The designation "XS-1" stood for eXperimental Sonic. The mission of the XS-1 was to investigate the transonic speed range (speeds from just below to just above the speed of sound) and, if possible, to break the "sound barrier."

The planes (there were 3 XS-1 built) have become commonly known as X-1. Not only was it the first aircraft to travel supersonic, it was the first in a line of X aircraft leading eventually to the space shuttle. Because the U.S. was in the midst of WWII, only Bell Aircraft was able to take on the project in 1944. The configuration which was developed was a thin, straight-winged aircraft with a bullet-shaped fuselage. The XS-1 began flight testing in 1946 and eventually Chuck Yeager flew it through the sound barrier on October 14, 1947.
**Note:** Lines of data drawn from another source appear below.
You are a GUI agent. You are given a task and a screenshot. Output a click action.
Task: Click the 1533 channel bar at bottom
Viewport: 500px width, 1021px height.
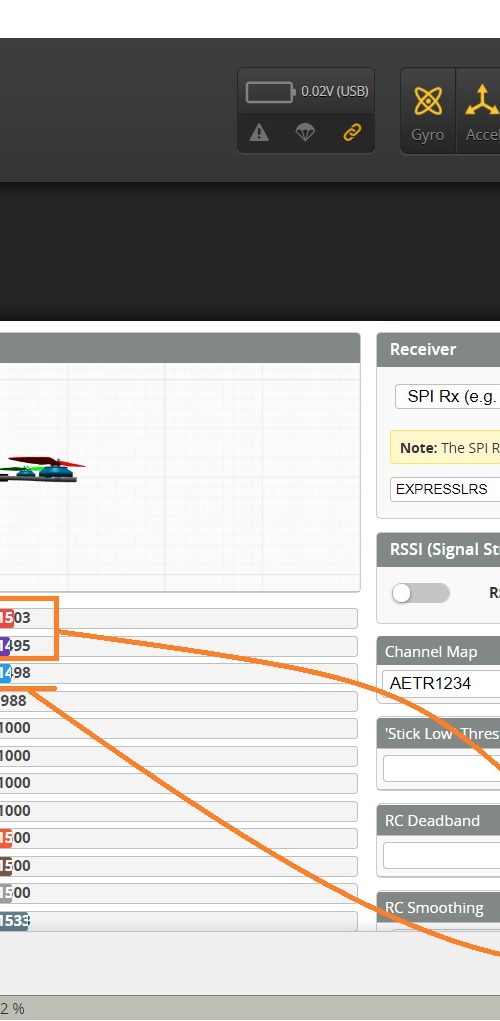point(178,921)
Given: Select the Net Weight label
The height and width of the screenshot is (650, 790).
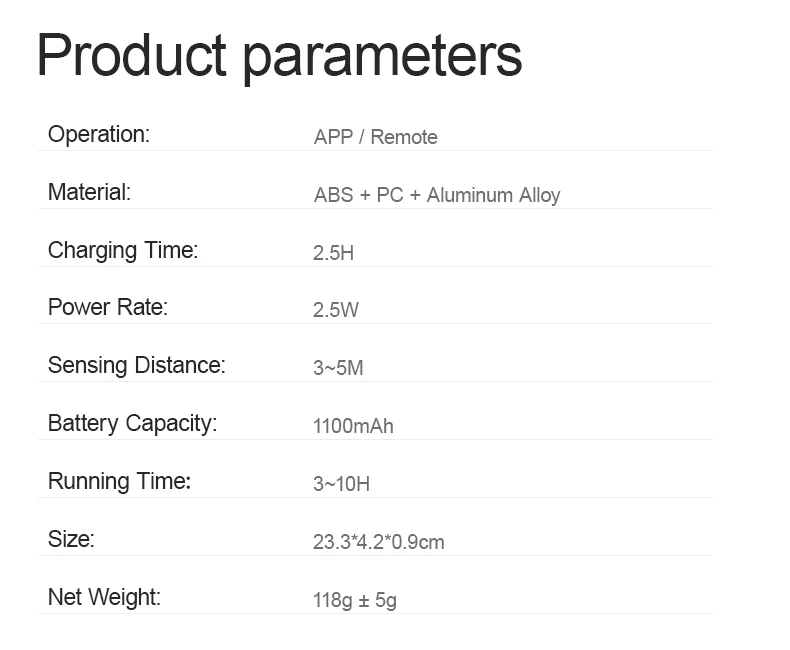Looking at the screenshot, I should tap(104, 597).
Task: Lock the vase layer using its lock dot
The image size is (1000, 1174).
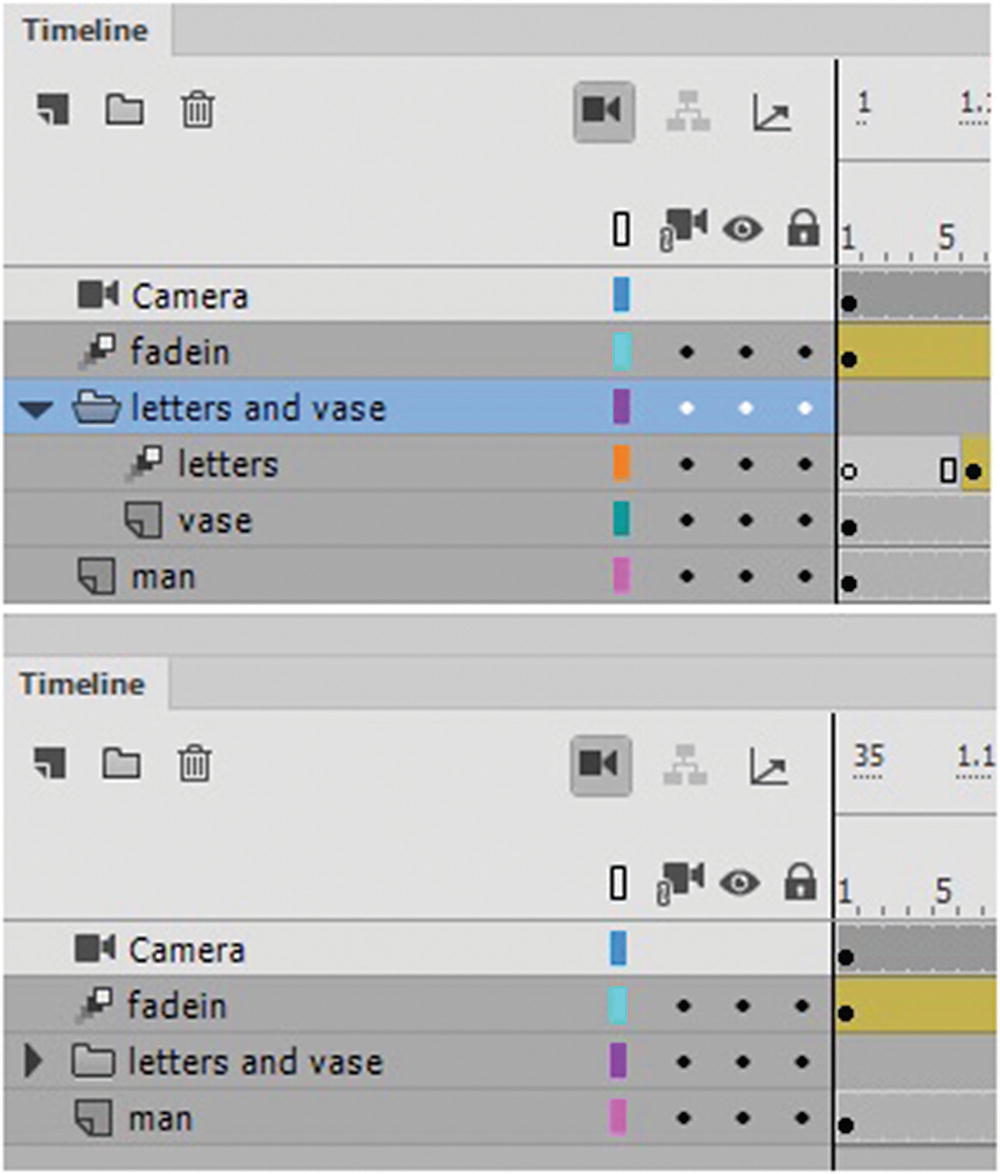Action: point(805,521)
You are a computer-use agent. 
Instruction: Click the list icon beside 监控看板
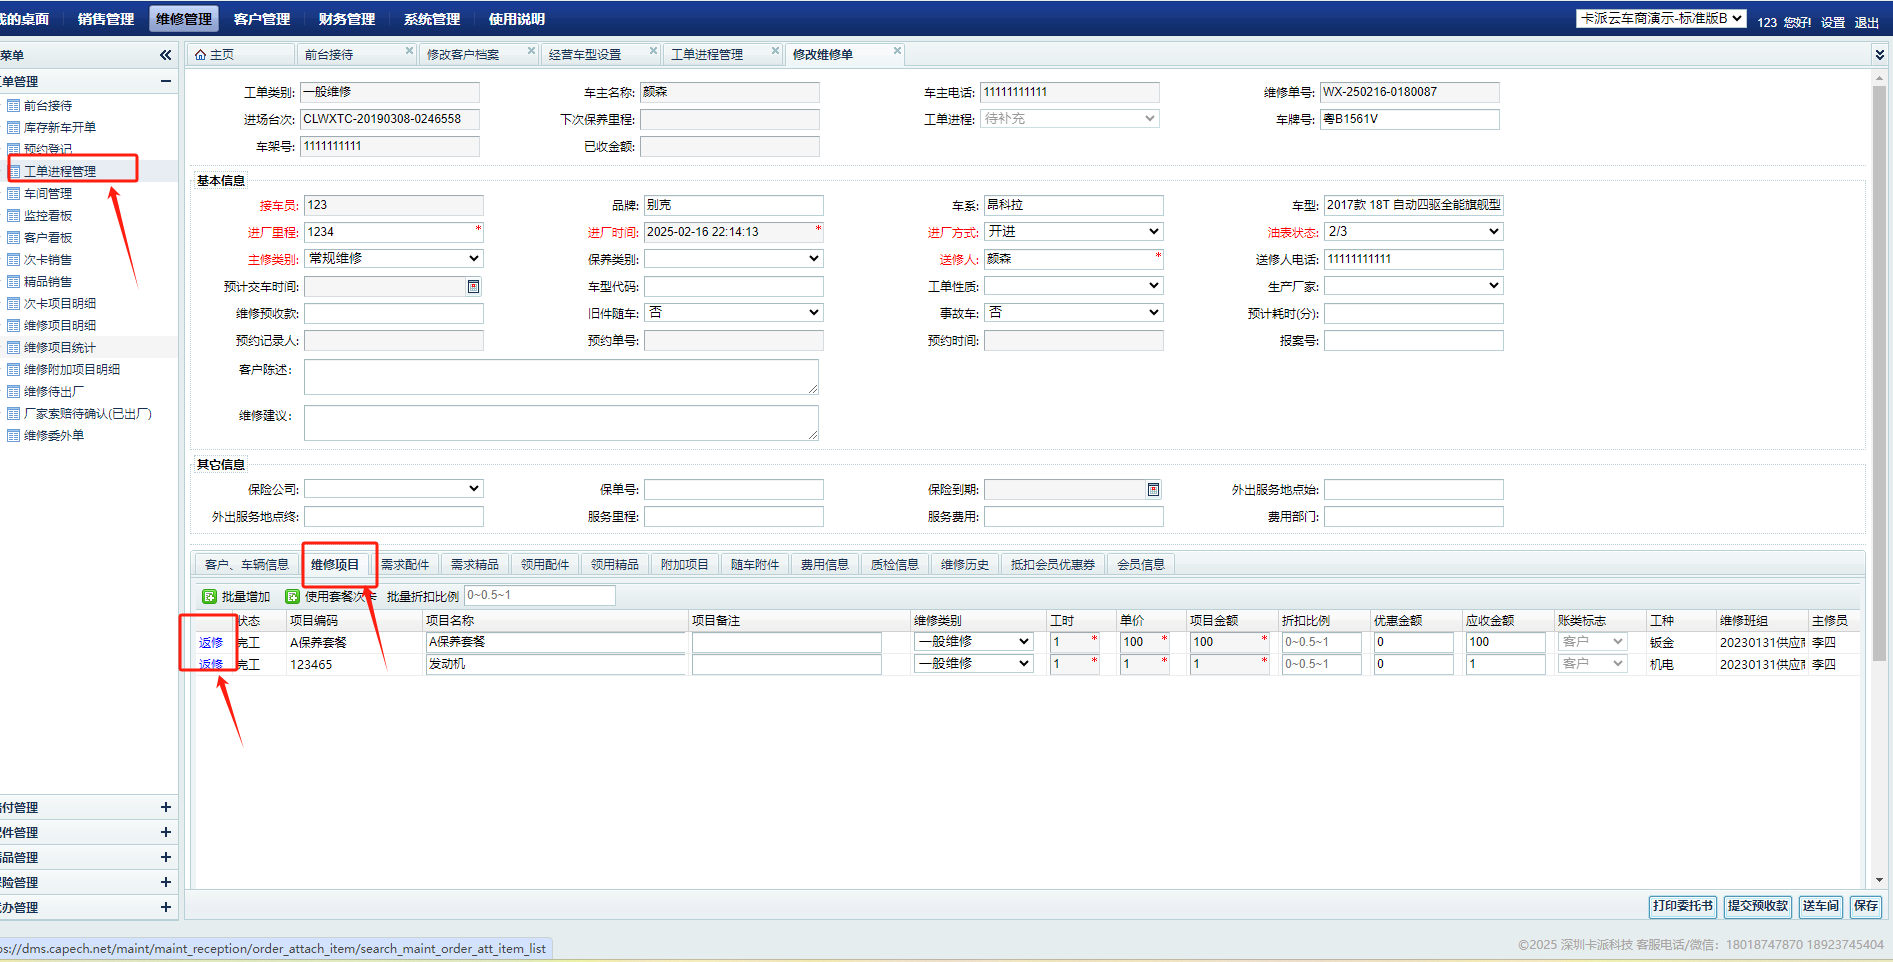click(14, 216)

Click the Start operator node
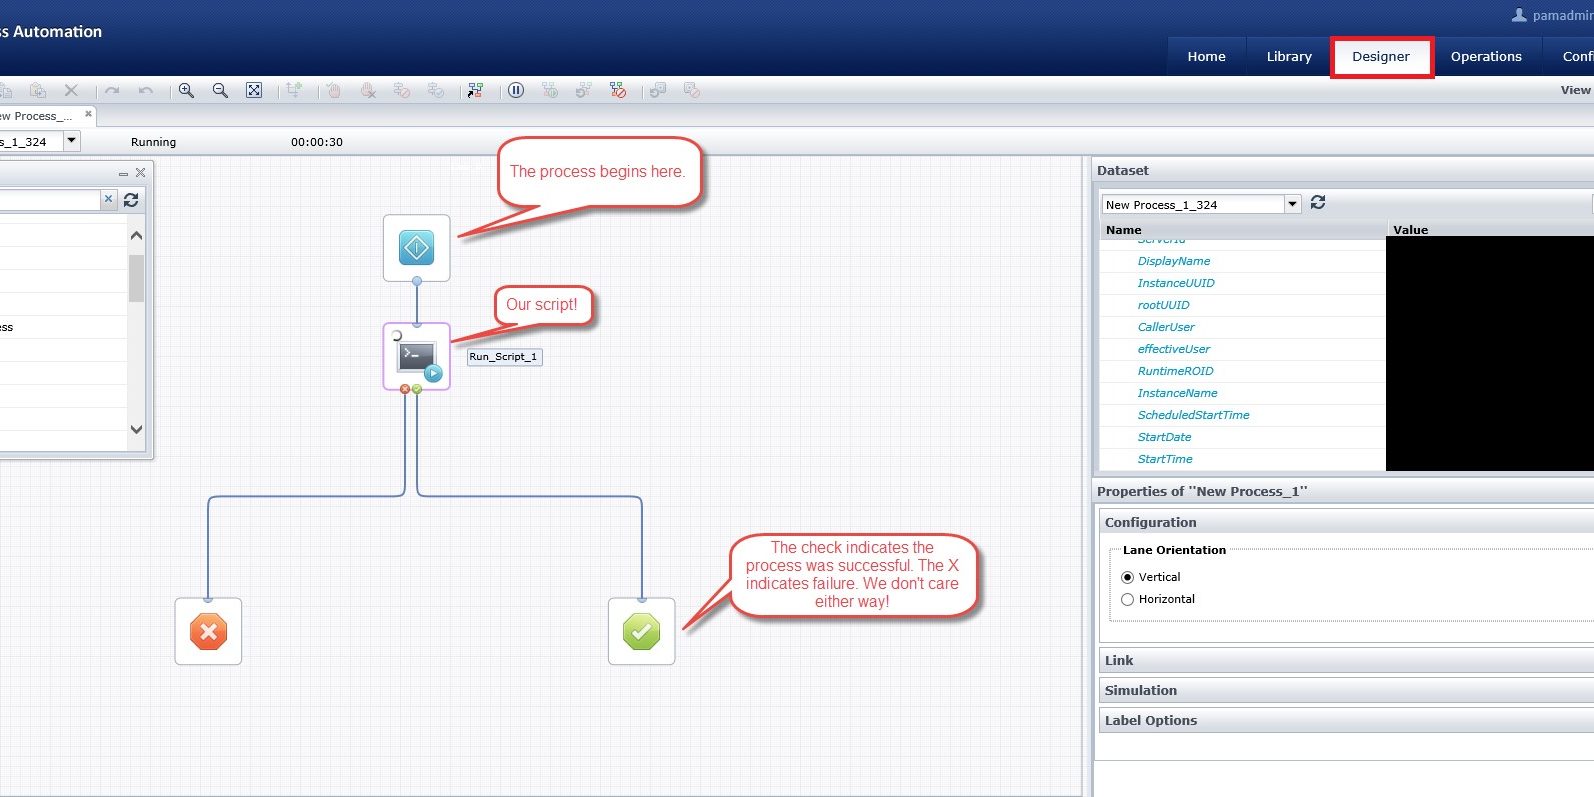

When Chuck Yeager broke the sound barrier, he did so over the desert of Southern California. But the beginning flights were conducted in the skies over Orlando, Florida. Eleven flight tests took place between January 19 and March 6, 1946. These preliminary tests were important to find if the XS-1 would prove to be airworthy and stable enough to reach the speed of sound.

The XS-1 were 31 feet long and had a wingspan of 28 feet. They were built of aluminum stressed-skin construction to extremely high structural standards. The XS-1 carried only enough fuel for about 5 minutes of flight and because of that, it was launched from under the wing of a B-29. For it's tests in Orlando, it was actually unpowered. The process was primarily of the XS-1 being dropped in mid-air and gliding it down to a landing.

The test pilot for all the Orlando flights of the XS-1 was Bell Aircraft pilot Jack Woolams. Woolams was born in 1917 and died at the end of 1946, less than a year after his work with the XS-1.